Good news in frog world this week.
Beautiful new frog species Boophis ulftunni on Madagascar
Scientists from the Spanish Scientific Research Council have found more than 200 new species of amphibian on Madagascar.
The discovery almost doubles the number of known amphibians on the island, and suggests the find of between 129 and 221 new species of frogs could also double the number of amphibians worldwide if extended to a global scale.
Unfortunately that’s where the good news ends.
The scientists say the natural riches of the island, located off the southeastern coast of Africa, have been largely underestimated and the study fuels more concerns that its unique wildlife is under threat.
Madagascar, a biodiversity hotspot in the Indian Ocean, is the world’s fourth-largest island and is well known for its exotic inhabitants like the ring-tailed lemur, the fossa and poisonous frogs.

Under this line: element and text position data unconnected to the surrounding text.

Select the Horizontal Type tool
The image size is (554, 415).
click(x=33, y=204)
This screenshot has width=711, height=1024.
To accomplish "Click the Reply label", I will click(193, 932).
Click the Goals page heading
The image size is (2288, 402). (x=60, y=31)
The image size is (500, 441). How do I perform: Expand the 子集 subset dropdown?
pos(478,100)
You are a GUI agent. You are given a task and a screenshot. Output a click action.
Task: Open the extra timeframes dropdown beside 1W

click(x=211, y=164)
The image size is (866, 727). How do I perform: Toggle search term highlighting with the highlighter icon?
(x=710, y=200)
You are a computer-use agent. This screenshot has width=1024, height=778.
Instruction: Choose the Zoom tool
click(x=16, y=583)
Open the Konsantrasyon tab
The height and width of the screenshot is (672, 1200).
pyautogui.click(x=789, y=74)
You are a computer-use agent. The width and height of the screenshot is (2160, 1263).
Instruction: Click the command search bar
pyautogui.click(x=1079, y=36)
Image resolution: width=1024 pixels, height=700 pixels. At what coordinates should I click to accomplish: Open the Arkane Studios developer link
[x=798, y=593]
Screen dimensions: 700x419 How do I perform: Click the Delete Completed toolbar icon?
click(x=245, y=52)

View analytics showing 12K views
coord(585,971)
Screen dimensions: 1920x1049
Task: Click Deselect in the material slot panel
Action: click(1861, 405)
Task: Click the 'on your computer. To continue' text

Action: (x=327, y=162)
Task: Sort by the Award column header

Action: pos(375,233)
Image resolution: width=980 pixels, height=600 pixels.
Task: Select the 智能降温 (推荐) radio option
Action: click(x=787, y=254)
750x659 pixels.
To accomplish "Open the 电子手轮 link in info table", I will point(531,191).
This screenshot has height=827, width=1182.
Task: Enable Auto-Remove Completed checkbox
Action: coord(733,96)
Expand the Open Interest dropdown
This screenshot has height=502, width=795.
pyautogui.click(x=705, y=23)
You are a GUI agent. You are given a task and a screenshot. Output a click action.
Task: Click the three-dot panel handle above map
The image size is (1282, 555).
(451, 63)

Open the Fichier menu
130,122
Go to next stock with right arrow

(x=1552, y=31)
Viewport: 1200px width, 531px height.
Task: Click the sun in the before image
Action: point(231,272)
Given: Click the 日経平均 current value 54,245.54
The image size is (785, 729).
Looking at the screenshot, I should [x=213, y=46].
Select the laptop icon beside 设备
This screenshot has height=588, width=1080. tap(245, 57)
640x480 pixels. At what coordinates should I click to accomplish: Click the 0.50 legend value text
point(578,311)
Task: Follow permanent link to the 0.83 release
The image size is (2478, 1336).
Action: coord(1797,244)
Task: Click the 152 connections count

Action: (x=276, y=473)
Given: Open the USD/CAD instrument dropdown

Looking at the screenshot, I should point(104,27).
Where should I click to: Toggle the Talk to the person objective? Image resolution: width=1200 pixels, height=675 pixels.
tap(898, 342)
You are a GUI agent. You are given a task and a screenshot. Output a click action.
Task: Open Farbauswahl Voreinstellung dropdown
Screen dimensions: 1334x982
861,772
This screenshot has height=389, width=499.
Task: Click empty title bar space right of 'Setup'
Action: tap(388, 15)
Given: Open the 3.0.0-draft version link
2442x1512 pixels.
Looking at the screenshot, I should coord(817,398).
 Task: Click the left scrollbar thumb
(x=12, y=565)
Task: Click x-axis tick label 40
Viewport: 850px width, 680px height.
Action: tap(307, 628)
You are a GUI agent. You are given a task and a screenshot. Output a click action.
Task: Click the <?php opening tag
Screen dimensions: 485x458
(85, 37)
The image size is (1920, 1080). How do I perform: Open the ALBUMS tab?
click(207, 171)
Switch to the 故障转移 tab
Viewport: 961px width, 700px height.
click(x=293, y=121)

Its natural riches have spawned a $390 million-a-year tourism industry, but months of political unrest have compromised any gains in conservation.
David Vieites, researcher at the Spanish National Natural Sciences Museum, said the recent political instability has led to the cutting of the forest within national parks, generating a lot of uncertainty about the future of the planned network of protected areas.
Almost a quarter of the new species discovered have not yet been found in unprotected areas, the study stated. More than 80 percent of the mammals in Madagascar are found nowhere else, while all but one of the 217 previously known species of amphibian are believed by scientists to be native.
Some 80 percent of Madagascar’s rain forest has been destroyed by human demands on the land and decades of rampant logging.
Sorry to get your hopes up – I guess this is more of a good news/bad news story after all.